*Work order*.
Please return all of the data exactly as written.

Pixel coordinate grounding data
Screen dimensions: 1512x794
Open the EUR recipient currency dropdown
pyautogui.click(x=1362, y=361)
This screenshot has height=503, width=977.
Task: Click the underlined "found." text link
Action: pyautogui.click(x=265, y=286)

*The completed task*.
Screen dimensions: 1512x794
Open the EUR recipient currency dropdown
pyautogui.click(x=1362, y=361)
This screenshot has height=503, width=977.
Task: Click the underlined "found." text link
Action: pyautogui.click(x=265, y=286)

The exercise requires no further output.